Most parents want to provide the very best in education for their children. But often they don’t know how, when and where to start saving.

With the rising cost of tertiary education, parents are also concerned whether they will be able to send their children to university.

This is why the initiative by the Fiji National Provident Fund to allow children as young as six years old to become members is a welcome move.

It provides an avenue for parents to save for their children’s education.

While finer details of the initiative will be released later in the year, the FNPF awareness team on the ground knows that Fijians need more education and awareness about saving for retirement.

In fact, the Member Services general manager Alipate Waqairawai and his team are already stepping up their efforts to enlighten members about the importance of saving for the future.

The revelation made at the recent submission of the FNPF 2017 Annual Report to the Parliamentary Standing Committee on Social Affairs that 73 per cent of members have less than $10,000 in their retirement funds indicate the need to change the Fijian mind-set and attitude towards saving early for retirement and for the future.

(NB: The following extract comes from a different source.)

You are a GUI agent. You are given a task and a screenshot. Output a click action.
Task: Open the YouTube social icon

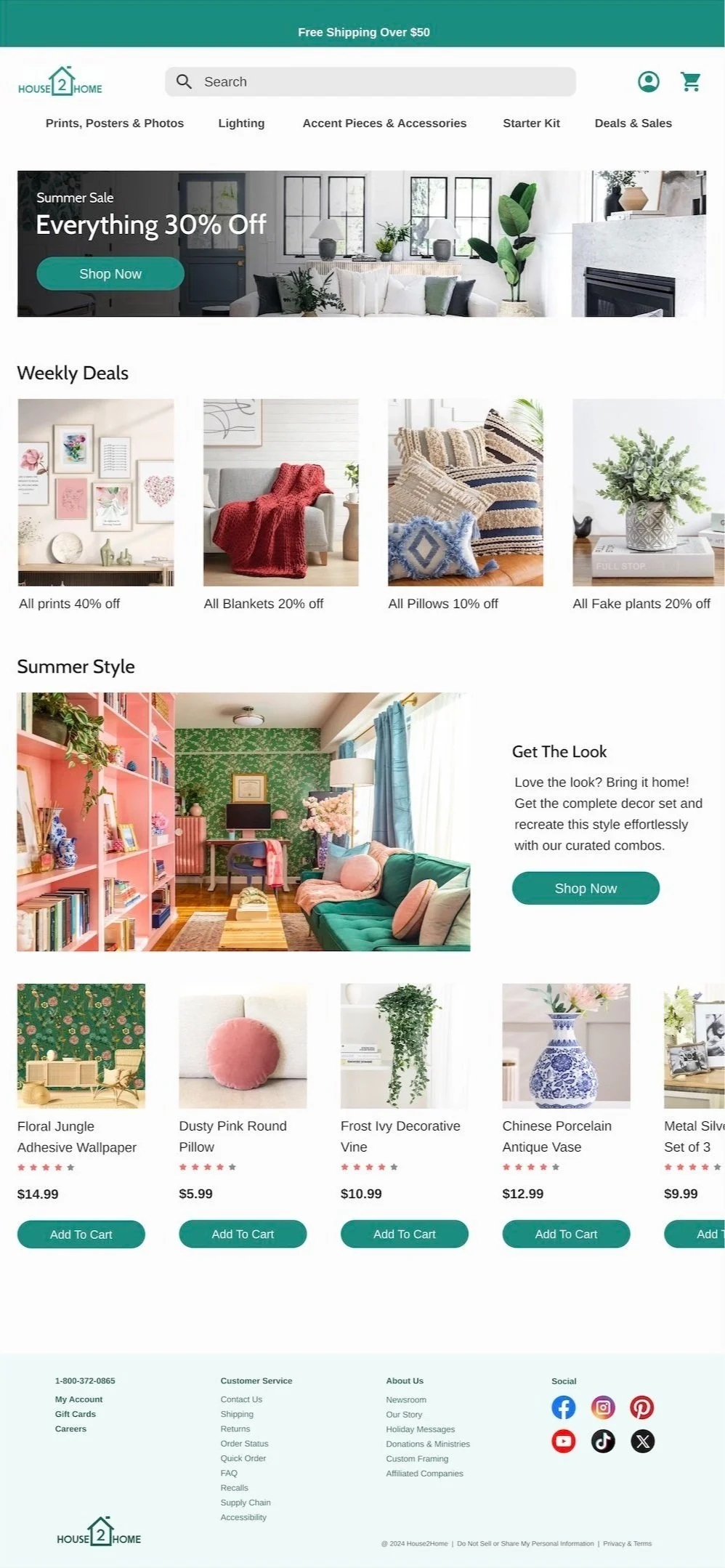coord(564,1441)

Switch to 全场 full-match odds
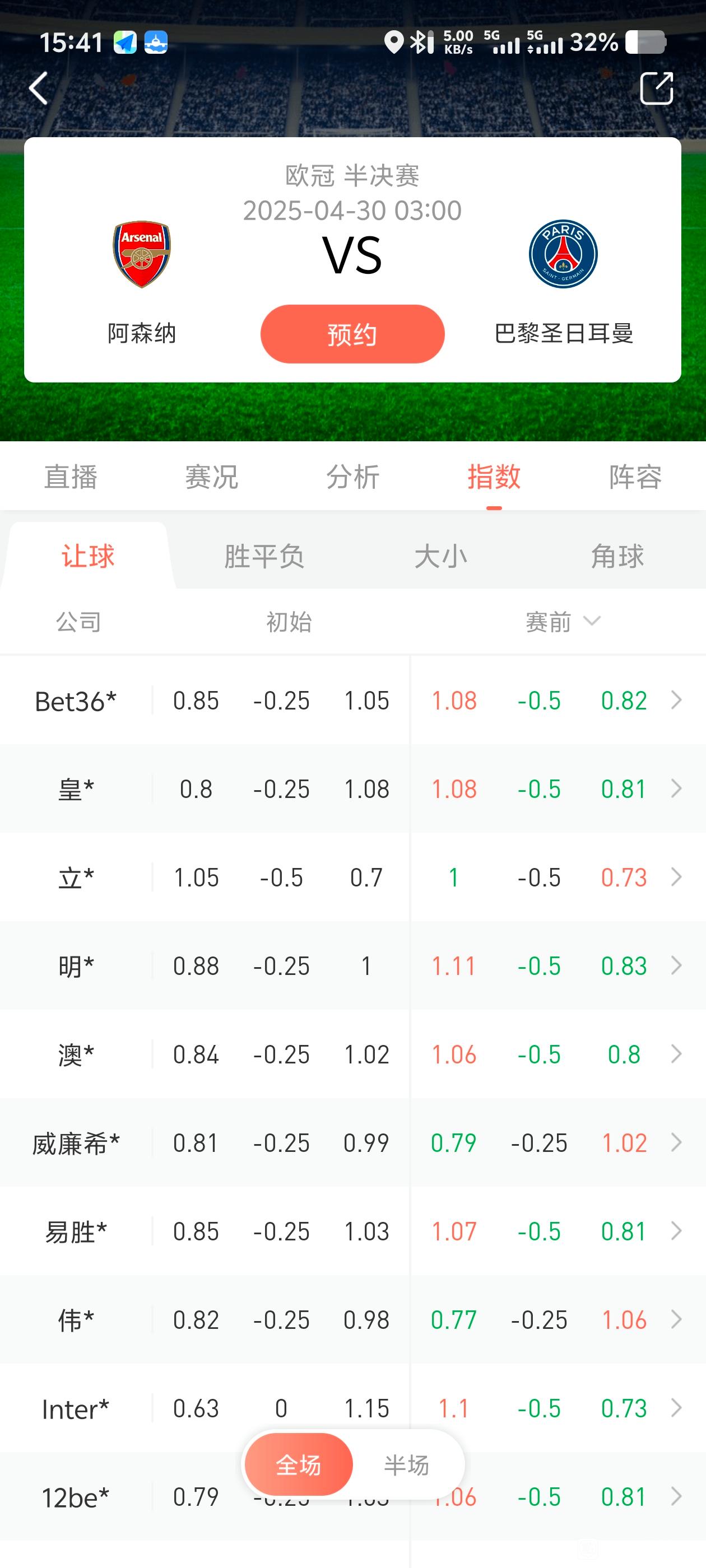pyautogui.click(x=299, y=1464)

It may sound far-fetched for some that children as young as six years old can become members of the Fund. Perhaps the only reason for this is because it has never been done before. But parents have to look beyond the tip of their noses and adopt a far-sighted approach.

Their decision must involve their children. As they grow up, they will understand the sacrifice made by their parents or guardians to provide them with quality education.

Currently, members can withdraw from their general account (which is 30 per cent of their contribution) for education and housing assistance among other things.

However, 70 per cent of member contribution is untouched in what is called a preserved account.

Previously members could access up to two thirds of their balances for various grounds of withdrawal.

With the consistent high interest rates given to members following the FNPF reforms introduced by the Government, new members including children will also benefit. At the moment Fijians between the ages of 15 and 55 can become a member of the fund.

Like any other institution, FNPF has its own internal and external challenges. But, it is focussed on improving its systems and at the same time achieve its core function – securing a meaningful retirement for its members.

For children, through the upcoming initiative, parents can start saving early for quality education.